Singapore's corporate collectors also have been ahead of their time when it comes to collecting international artists - companies like Pontiac Land which were early collectors of Lichtenstein and Stella for its hotel and office projects - so it's not like Singapore art buyers are only playing catch up now.
But recent projects like The Singapore FreePort have really made a difference, thinks Veronica Howe, chief arts consultant (business development) at arts consultancy One East Asia International Art Group.
The Singapore FreePort's presence is ramping up Singapore's feasibility as an arts hub, she thinks. 'Since Singapore's FreePort made its presence here, it has created ripples of 'positive' effect - causing the West to look here.
'Many international auction houses are turning to China for buyers - this is proven with many record breaking prices fetched at auctions and acquired by the Chinese. But this also means Chinese buyers are also interested in Western art - leading galleries like Ben Brown Fine Arts and Gagosian to set up luxurious gallery spaces in Hong Kong's Central district.' MCH Swiss Exhibition (Basel) Ltd, a MCH group company and organiser of Art Basel and Art Basel Miami Beach, has also inked a deal to co-present Art HK 2012.
'It shows where wealth is today - in Asia - for the next five years at least. Almost by default, Singapore is getting the spillover from Hong Kong. But this will eventually help in maturing Singapore's art market,' notes the Singapore-based consultant.
Taking note of the demand for art, global interior design firm Hirsch Bedner Associates , which has an office in Singapore, recently launched its arts consultancy arm as a standalone business unit - clearly with the view that the arts consultancy business can find a niche here.
Canvas Art - with offices in Atlanta, Los Angeles and Hong Kong - is HBA's newly integrated global art affiliate which looks at the whole process of procuring art for hospitality. 'Our art consultancy was previously just part and parcel of the HBA business, but we're now launching an individual identity to cater to other aspects of the market other than just hospitality,' says Sandra de Souza, director of Canvas Singapore.

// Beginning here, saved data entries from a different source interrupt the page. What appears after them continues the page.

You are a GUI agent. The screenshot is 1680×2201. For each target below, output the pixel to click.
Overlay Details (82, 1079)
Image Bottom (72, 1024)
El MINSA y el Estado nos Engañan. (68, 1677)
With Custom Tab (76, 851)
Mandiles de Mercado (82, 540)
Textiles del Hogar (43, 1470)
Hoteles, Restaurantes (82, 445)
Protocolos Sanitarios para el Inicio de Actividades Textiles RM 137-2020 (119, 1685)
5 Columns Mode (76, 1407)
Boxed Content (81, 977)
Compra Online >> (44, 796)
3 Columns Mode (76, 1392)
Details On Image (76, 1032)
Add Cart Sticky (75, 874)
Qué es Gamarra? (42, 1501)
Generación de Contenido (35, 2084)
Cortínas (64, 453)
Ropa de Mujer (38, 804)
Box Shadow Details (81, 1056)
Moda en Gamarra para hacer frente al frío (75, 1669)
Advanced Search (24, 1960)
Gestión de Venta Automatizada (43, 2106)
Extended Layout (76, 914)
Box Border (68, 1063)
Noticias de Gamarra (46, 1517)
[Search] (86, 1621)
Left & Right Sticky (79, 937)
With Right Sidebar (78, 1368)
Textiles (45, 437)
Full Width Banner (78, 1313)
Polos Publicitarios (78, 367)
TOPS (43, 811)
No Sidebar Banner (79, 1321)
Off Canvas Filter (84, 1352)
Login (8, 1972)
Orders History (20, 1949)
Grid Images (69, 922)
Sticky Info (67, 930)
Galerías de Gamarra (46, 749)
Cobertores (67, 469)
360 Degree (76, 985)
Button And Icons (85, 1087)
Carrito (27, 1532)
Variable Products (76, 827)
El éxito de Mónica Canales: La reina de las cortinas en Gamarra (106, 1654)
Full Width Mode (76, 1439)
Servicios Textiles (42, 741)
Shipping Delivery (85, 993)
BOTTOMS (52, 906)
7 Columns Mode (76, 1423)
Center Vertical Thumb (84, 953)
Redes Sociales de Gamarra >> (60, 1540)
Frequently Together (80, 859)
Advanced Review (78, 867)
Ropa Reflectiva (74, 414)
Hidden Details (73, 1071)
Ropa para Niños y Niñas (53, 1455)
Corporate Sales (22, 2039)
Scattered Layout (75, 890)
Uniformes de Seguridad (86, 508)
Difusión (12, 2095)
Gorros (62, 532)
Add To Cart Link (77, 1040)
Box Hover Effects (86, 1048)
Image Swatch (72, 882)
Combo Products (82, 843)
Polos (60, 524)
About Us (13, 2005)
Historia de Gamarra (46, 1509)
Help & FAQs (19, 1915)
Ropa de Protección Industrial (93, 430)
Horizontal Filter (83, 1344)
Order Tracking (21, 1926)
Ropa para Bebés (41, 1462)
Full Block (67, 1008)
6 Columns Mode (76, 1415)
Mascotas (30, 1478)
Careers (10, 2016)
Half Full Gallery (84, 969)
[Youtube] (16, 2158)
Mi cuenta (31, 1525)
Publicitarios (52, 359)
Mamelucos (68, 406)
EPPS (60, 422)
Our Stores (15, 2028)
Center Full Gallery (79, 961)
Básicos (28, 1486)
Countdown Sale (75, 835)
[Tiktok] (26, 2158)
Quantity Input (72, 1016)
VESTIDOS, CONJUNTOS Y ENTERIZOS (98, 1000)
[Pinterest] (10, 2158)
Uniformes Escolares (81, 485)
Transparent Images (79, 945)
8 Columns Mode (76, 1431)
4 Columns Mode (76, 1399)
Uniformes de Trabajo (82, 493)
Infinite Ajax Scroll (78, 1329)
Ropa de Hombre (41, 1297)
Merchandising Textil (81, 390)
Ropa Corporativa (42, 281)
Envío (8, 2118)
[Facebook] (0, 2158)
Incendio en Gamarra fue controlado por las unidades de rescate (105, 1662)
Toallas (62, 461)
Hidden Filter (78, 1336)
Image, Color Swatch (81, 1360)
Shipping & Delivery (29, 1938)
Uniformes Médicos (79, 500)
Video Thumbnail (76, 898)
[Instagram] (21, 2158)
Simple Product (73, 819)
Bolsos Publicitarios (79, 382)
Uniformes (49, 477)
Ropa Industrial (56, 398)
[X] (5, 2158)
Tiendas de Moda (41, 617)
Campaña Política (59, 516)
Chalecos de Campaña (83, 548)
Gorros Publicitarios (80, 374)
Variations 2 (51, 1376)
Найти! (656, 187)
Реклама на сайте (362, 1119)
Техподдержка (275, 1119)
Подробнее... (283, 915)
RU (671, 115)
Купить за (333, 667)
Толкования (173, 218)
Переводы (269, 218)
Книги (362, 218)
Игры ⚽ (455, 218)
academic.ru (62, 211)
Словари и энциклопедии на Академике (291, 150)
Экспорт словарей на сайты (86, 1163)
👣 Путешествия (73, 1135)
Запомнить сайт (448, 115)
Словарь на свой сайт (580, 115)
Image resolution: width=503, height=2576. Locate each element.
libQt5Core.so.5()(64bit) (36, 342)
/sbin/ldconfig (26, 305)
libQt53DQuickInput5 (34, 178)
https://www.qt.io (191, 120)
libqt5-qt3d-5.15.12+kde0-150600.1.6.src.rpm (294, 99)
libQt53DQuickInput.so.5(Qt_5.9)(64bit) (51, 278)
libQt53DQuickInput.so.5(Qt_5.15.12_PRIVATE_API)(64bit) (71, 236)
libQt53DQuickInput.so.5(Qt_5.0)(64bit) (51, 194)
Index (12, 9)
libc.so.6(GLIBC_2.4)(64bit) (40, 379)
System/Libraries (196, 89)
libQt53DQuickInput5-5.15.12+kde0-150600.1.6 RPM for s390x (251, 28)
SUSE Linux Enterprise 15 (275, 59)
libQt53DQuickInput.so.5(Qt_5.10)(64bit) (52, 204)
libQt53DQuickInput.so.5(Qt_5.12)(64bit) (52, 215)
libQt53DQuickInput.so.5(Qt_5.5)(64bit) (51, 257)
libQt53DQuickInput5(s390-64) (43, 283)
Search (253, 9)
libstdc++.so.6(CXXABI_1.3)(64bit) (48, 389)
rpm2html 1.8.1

'We wanted to expand and it's a good time to do it - especially now in Asia. The art side of things have now become pretty established,' she adds, citing its projects at Carlton Hotel at Bras Basah and The Ascott as recent clients.
'For the Carlton Hotel, we gave them our recommendations for artists and the galleries so they could negotiate directly with them, and we also guided where the works will be placed,' she explains. HBA has done more showrooms however, than hotel projects in Singapore.
Good news, but not all corporates are clued in to actual art prices, as one local artist has found out, to his dismay. A Singapore-based artist shared how a Singapore hotel group had asked to see his photographic prints for their hotel project, but they were prepared to pay only 1 per cent of his asking price and seemed quite surprised at the price of original art.
So, the galleries and dealers may come, but it looks like the Singapore market still has room to grow into becoming patrons of the international and local art market.